# <center> Breast Cancer Prediction using XGBoost </center>
## <center> Authored by: Pratham Tripathi </center>

# Contents:

## <u>1.Aim:</u>
To predict whether the patient has malignant(1) or Benign(0) cells.
## <u>2.Approach:</u> 
The Approach was to build a classifier that could efficient predict the same.
## <u>3.Model:</u> 
The model used here is XGBoost Classifier.
## <u>4.About the model:</u> 
XGBoost is an optimized distributed gradient boosting library designed to be highly efficient, flexible and portable. It implements machine learning algorithms under the Gradient Boosting framework. XGBoost provides a parallel tree boosting (also known as GBDT, GBM) that solve many data science problems in a fast and accurate way.
Thus, with proper tuning, the model could easily identify the significant columns on its own and build effective and generalized model easily.

# Importing Major Libraries

In [None]:
import pandas as pd
import numpy as np
from sklearn.preprocessing import LabelEncoder
import xgboost as xgb
import matplotlib.pyplot as plt
import seaborn as sn

%matplotlib inline

# Reading The CSV file

In [None]:
df = pd.read_csv("../input/breast-cancer-wisconsin-data/data.csv")
df = df.drop(['Unnamed: 32'], axis=1)
df.head()

# Data Analysis 

In [None]:
df.dtypes

In [None]:
df.isnull().sum()

In [None]:
df["diagnosis"].unique()

# Label Encoding "Diagnosis"

In [None]:
le = LabelEncoder()
le.fit(["M","B"])
df["diagnosis"] = le.transform(df["diagnosis"])

In [None]:
df.head()

# Feature and Target Set

In [None]:
X = df[df.columns[df.columns!="diagnosis"]]
X.head()

In [None]:
y = df["diagnosis"]
y.head()

# Creating DMatrix for XGBClassifier

In [None]:
dmatrix = xgb.DMatrix(data = X,label = y)

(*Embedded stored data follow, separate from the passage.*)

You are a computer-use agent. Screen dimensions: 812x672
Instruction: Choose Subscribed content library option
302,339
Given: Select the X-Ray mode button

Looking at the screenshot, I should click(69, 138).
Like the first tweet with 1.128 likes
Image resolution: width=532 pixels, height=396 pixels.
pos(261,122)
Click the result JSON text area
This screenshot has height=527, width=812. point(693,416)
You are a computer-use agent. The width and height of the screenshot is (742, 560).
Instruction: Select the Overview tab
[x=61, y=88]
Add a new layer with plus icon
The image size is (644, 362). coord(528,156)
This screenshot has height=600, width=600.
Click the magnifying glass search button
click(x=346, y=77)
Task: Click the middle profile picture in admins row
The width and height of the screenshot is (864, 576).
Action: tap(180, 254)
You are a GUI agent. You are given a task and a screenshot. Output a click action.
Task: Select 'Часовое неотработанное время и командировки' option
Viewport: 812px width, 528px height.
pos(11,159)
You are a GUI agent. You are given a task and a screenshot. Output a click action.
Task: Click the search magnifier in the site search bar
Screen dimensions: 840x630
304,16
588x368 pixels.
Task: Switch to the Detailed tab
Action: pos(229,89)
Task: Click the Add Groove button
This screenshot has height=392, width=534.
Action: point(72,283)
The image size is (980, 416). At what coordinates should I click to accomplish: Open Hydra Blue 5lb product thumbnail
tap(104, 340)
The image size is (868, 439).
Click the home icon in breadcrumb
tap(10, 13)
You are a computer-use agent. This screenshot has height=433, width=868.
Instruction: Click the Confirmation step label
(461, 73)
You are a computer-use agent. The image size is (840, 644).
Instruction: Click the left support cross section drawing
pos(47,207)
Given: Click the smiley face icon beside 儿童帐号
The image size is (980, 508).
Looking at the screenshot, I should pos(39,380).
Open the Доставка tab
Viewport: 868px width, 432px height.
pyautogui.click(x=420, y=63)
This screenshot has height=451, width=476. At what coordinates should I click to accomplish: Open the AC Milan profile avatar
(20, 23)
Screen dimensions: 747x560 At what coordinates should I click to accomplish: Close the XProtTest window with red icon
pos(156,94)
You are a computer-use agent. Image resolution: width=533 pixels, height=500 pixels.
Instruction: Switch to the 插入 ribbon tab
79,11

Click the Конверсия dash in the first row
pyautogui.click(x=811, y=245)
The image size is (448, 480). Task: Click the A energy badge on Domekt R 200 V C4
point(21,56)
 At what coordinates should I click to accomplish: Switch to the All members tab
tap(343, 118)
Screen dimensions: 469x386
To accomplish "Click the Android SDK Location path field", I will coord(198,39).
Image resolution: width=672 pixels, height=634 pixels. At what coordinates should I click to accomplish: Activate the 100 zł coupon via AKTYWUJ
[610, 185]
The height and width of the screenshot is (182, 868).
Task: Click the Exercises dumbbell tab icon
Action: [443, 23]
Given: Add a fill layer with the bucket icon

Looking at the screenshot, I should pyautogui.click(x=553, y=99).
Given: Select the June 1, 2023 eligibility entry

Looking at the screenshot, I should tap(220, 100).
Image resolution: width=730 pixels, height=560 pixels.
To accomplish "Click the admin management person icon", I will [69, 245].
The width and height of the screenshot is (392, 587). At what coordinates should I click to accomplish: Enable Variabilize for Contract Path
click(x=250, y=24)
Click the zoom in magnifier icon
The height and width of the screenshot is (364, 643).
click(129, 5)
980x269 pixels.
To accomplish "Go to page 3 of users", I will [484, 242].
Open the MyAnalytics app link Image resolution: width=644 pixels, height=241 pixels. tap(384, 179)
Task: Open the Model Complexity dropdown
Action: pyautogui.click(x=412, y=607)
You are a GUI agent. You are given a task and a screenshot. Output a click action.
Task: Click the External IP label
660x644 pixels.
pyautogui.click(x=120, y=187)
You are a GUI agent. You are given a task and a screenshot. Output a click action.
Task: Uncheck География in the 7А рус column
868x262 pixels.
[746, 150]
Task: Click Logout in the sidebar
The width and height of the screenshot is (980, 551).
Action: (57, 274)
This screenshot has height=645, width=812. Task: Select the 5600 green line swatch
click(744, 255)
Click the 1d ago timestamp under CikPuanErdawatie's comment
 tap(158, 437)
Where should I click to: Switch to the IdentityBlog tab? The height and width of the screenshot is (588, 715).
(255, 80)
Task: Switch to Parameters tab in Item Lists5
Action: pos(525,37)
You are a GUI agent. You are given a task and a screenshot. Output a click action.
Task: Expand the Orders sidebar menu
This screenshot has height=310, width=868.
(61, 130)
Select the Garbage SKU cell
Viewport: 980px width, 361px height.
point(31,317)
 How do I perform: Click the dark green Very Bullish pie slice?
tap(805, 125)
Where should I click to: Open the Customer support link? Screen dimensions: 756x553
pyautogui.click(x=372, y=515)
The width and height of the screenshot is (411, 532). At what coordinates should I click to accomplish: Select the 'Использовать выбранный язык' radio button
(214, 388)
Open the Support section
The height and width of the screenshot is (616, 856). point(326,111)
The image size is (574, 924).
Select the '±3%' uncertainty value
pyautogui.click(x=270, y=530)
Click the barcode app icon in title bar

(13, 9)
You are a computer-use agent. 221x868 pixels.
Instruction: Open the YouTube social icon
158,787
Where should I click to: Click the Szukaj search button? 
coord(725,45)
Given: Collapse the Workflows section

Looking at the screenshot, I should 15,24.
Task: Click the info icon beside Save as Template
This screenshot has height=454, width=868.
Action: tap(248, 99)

# Stratified Spliting of Data

In [None]:
from sklearn.model_selection import train_test_split
X_train, X_test, y_train,y_test = train_test_split(X,y,test_size = 0.3,random_state = 123, stratify = y)

# XGBoost Classifier Model

In [None]:
xgb_css = xgb.XGBClassifier(n_estimators = 100,objective = "reg:logistic",colsample_bytree = 0.3,learning_rate = 0.1, max_depth = 5,alpha =10)

# Training the Model

In [None]:
xgb_css.fit(X_train,y_train)

# Predciting Outcomes

In [None]:
pred = xgb_css.predict(X_test)

# Confusion Matrix

In [None]:
#Evaluation
from sklearn.metrics import confusion_matrix,classification_report
import itertools
def plot_confusion_matrix(cm,classes,
                         normalize = False,
                         title='Confusion Matrix',
                         cmap = plt.cm.Blues):
    if normalize:
        cm = cm.astype('float')/cm.sum(axis = 1)[:,np.newaxis]
        print("After Normalization")
    else:
        print("Without Normalization")
    print(cm)
    plt.imshow(cm,interpolation='nearest',cmap = 'Wistia')
    plt.title(title)
    plt.colorbar()
    tick_marks = np.arange(len(classes))
    plt.xticks(tick_marks,classes,rotation = True,color='white')
    plt.yticks(tick_marks,classes,rotation =True,color='white')
    fmt = '.2f' if normalize else 'd'
    thresh = cm.max()/2
    for i,j in itertools.product(range(cm.shape[0]),range(cm.shape[1])):
        plt.text(j,i,format(cm[i,j],fmt),
                horizontalalignment = "center",
                color = 'white' if cm[i,j]>thresh else "black")
        
    plt.tight_layout()
    plt.xlabel("Predicted",color='white',size=20)
    plt.ylabel("True",color='white',size=20)

In [None]:
cnf_matrix=confusion_matrix(y_test,pred,labels=[0,1])
np.set_printoptions(precision = 2)
plt.figure()
plot_confusion_matrix(cnf_matrix,classes=['benign(0)','malignant(1)'],normalize=False,title='Confusion Matrix')

# Classification Report

In [None]:
print(classification_report(y_test,pred))

# F1 Score of the Model

In [None]:
from sklearn.metrics import f1_score
f1_score(y_test,pred,average='weighted')

# K-fold Cross Validation using xgb.cv()

In [None]:
params = {"objective":"reg:logistic","colsample_bytree":"0.3","learning_rate": "0.1","max_depth":"5","alpha":"10"}
cv_results = xgb.cv(dtrain = dmatrix, params = params, nfold = 3,early_stopping_rounds =10,metrics="error", as_pandas = True, seed = 123)

# CV Results

In [None]:
cv_results.head()

# Last Validation Score

In [None]:
print((cv_results["test-error-mean"]).tail(1))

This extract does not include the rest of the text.